Hitchcock wasn’t the only filmmaker who would take a more complex approach to Nazi characters, for instance look at the colonel in The Great Escape (1963) who is rather polite and a far cry from characterizations of characters in similar circumstances and is even apparently based off the commandant of the real Stalag Luft III who reportedly was just like his movie counterpart. Still, most film versions of Nazis were cruel and heartless and while you could argue the Hitchcock approach can be more interesting as a narrative tool, the more popular depictions seem to be way more accurate with a majority of Nazis who were even more brutal than shown in the meanest depictions. Nazis were undeniably monsters so showcasing them as such is not a bad thing, and the same can be said for actual monsters. Obviously, most monster movies are going to portray their monsters as crazy, demented, and scary. All can be said for Dracula, but (unlike pretty much every other movie monster) one cannot deny that he is also rather polite for someone who wants to suck your blood and break your back as in Renfield’s case. He is a count after all, and counts have a reputation of holding onto a tradition of manners.

Night of the Demon

There are also people who worship monsters, like Niall MacGinnis’s cultist in Night of the Demon (1957) or Curse of the Demon. As far as Satanists go, he is probably the nicest one you would meet. Sure he may place the mark of death on people getting in his way, but he also is kind to his mother and gives parties for children. In fact, we are first introduced to him through one of these parties. TV Tropes also mentions Orson Welles’ Harry Lime from The Third Man (1949). While MacGinnis is kind to children in Night of the Demon, Lime goes so far as to put kids in physical harm in The Third Man. While his acts are undoubtedly cruel and Joseph Cotten’s character does the right thing in the end, Lime is not exactly menacing when we see him in person.

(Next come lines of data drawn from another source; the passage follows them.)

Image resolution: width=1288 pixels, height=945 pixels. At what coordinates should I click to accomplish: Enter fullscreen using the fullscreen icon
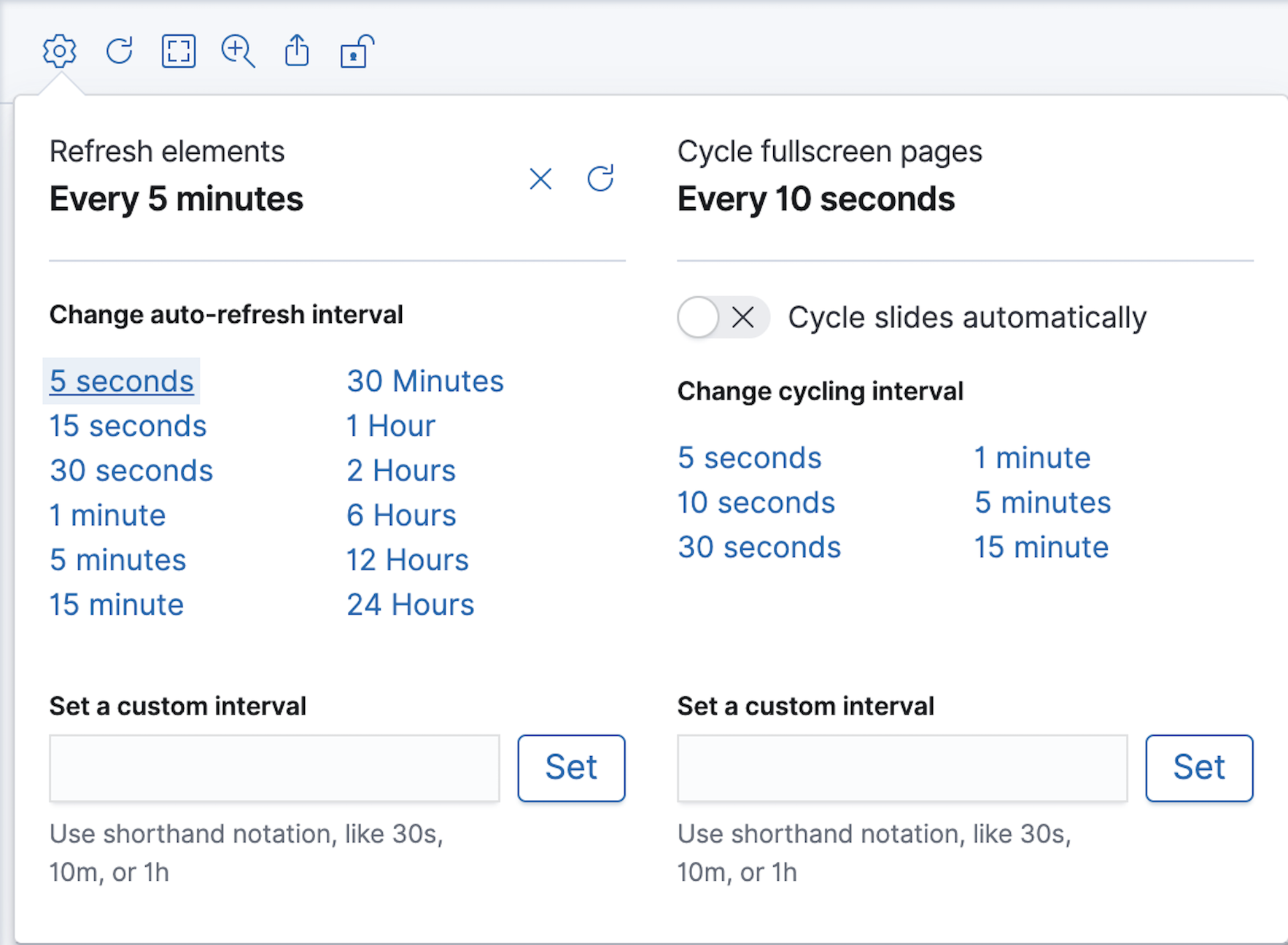[x=178, y=51]
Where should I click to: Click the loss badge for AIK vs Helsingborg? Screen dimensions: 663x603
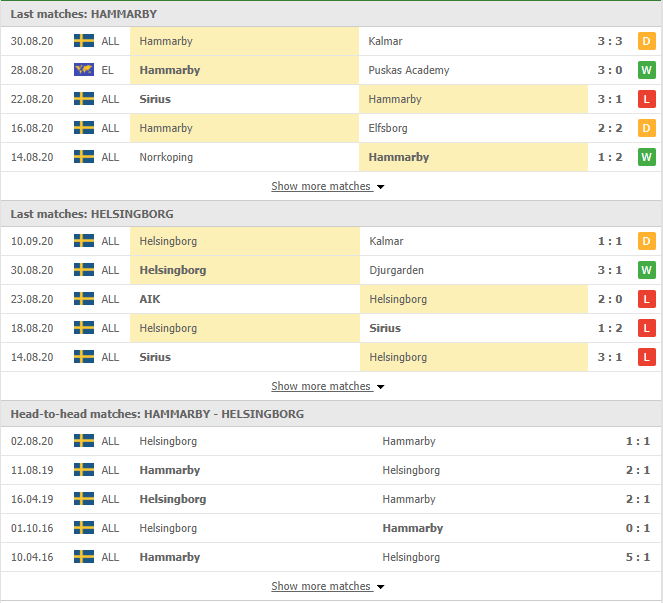(647, 299)

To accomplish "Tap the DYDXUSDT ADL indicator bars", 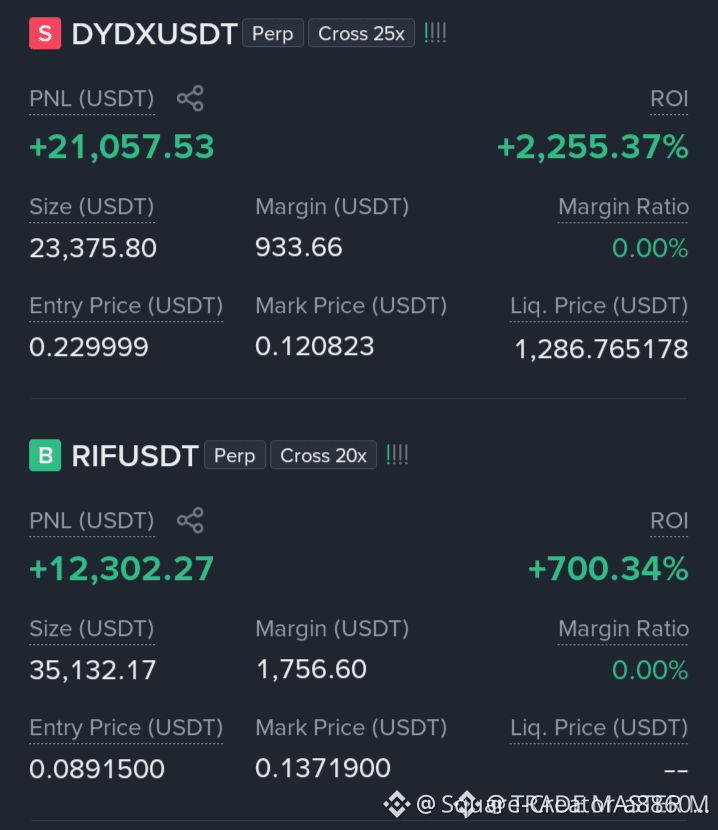I will click(435, 33).
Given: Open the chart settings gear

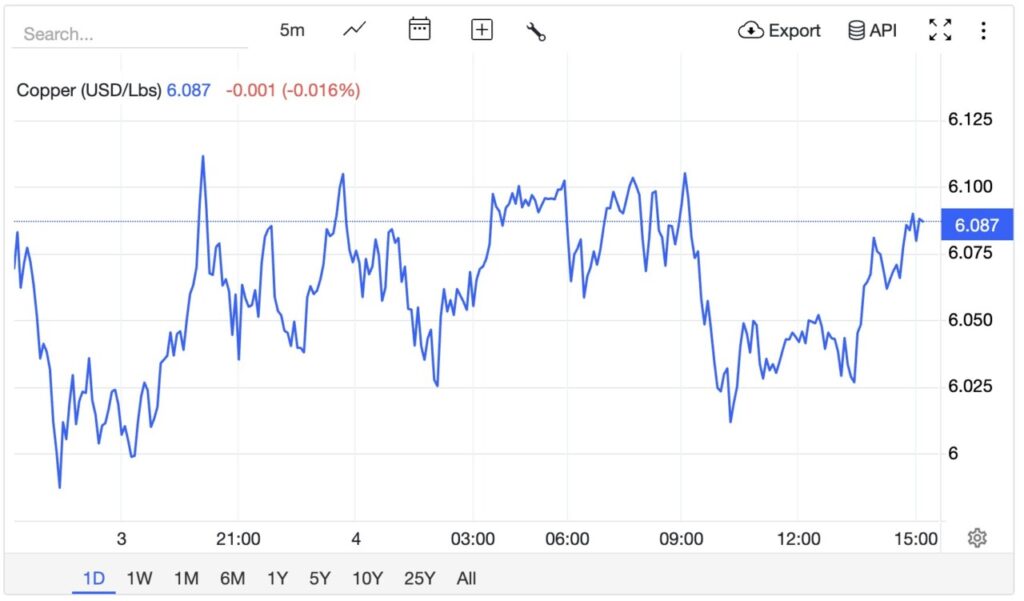Looking at the screenshot, I should tap(977, 538).
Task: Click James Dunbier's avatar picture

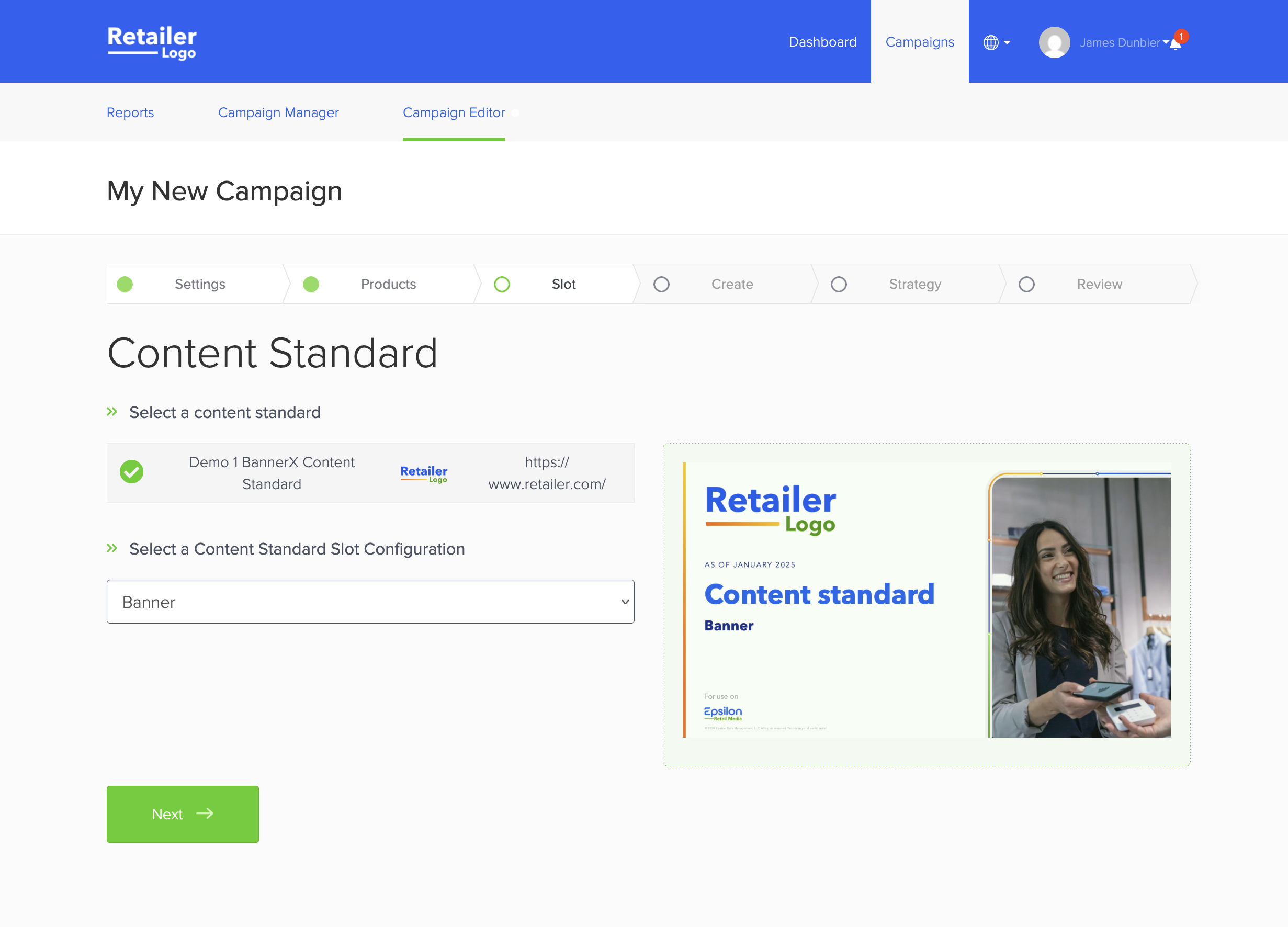Action: point(1054,42)
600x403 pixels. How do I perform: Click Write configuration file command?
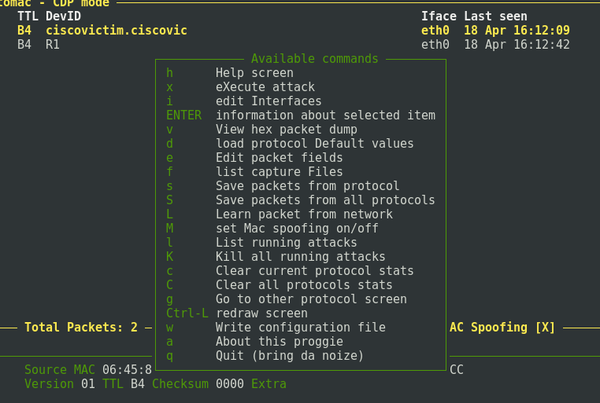coord(300,327)
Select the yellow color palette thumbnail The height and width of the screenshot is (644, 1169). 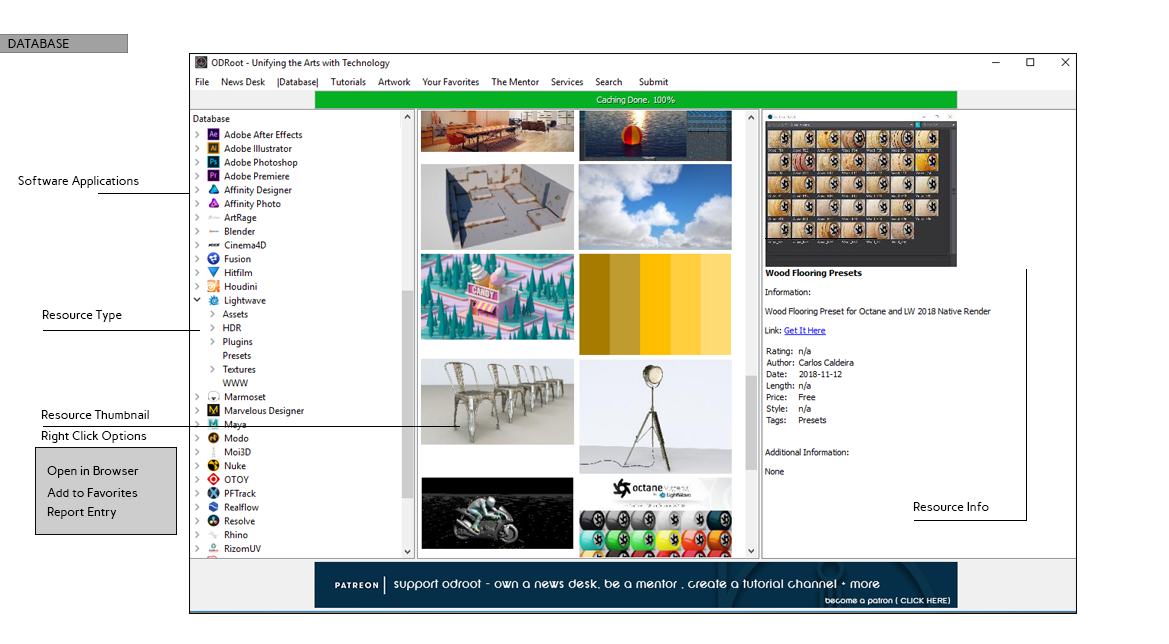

He is well-spoken and rather articulate for someone so heartless, but it probably wouldn’t make sense for Valli to be hung-up over someone so horrible if he embodied the nature of his ghastly deeds. The site even mentions the gangsters from Shoot the Piano Player (1960) who are not polite or gentlemanly like a majority of “Affably Evil” characters, but rather delightful and amusing. While we are never on their side, they are certainly a whole lot of fun to watch when they are on-screen and their banter is very much like that of the hitmen in Pulp Fiction (1994) (it is obvious Tarantino was heavily inspired by Truffaut’s films and it appears this film in particular inspired him). While they are not charming, they are funny which makes them way more agreeable than most villains especially other film gangster archetypes.

Sanders

Whether or not you decide to make your villain more obviously evil or more subtle and complex, there are good examples of each. The latter approach, which often goes hand-in-hand with this trope, is a good way or portraying a villain. It makes them more mysterious and questionable rather than cartoonish and extreme. How can a guy as nice as Claude Rains in Notorious be a Nazi? How can characters as amusing as the gangsters in Shoot the Piano Player be willing to commit any crime imaginable? Why does a Satanist go out of his way to be kind to others in Night of the Demon? It makes you dig a little deeper into their characters than you might have if they didn’t hold these little offbeat moments. Even characters that should be pure evil can still avoid being seen as 100% bad. If this trope is taken way too far than the audience may find themselves siding with the villain (which most of the time the film does not want you to do), but if handled just right they make a villain more three-dimensional yet still evil enough to root against. That is the best way of handling this trope and these examples have pulled that off well.